### Set task
Collect every line below that contains the string "dimensions". Case counts.

(Interface element records)
---+---

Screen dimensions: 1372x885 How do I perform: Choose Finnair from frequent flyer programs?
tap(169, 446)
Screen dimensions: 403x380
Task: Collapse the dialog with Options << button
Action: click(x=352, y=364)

---+---

### Expected answer
Screen dimensions: 1372x885 How do I perform: Choose Finnair from frequent flyer programs?
Screen dimensions: 403x380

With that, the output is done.